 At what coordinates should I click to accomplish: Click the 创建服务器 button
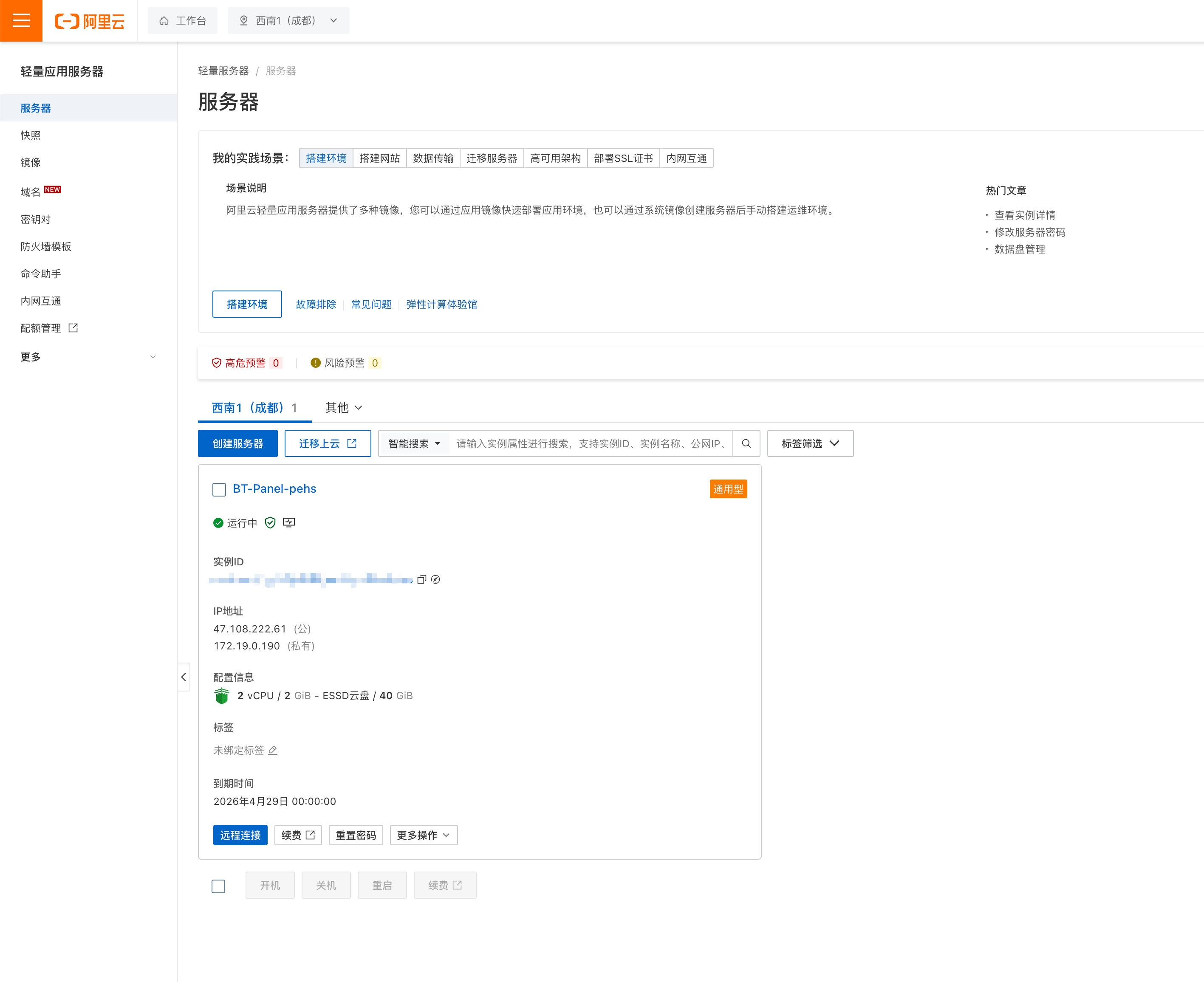click(x=237, y=443)
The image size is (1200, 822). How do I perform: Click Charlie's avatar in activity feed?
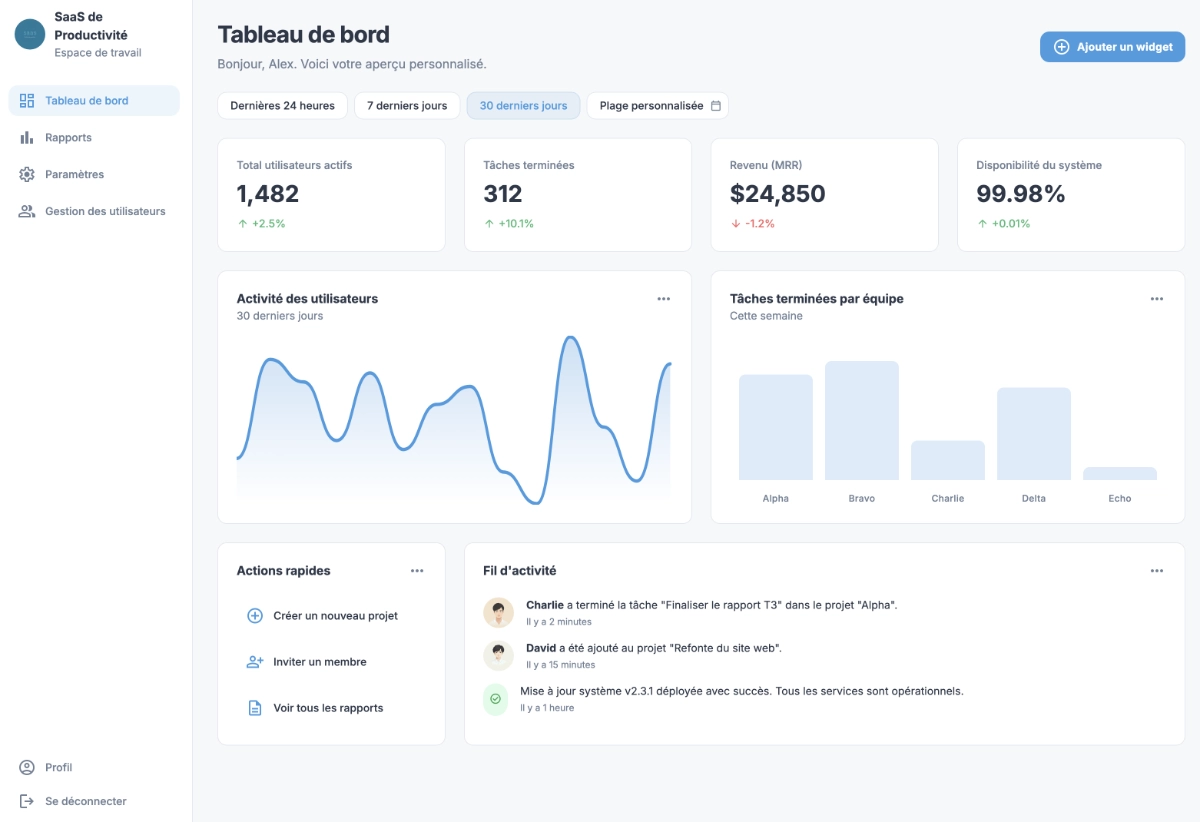coord(498,612)
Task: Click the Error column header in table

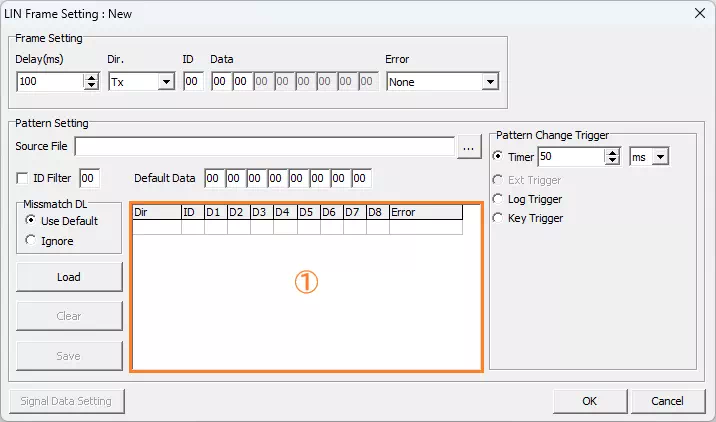Action: [x=425, y=212]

::::::::::

Task requirements:
Repeat the entries verbatim; no pictures.

Response for this exercise:
 At what coordinates should I click to accomplish: Click the 创建服务器 button
click(x=237, y=443)
The image size is (1200, 822). How do I perform: Click Charlie's avatar in activity feed?
coord(498,612)
Task: Click the Error column header in table

Action: [x=425, y=212]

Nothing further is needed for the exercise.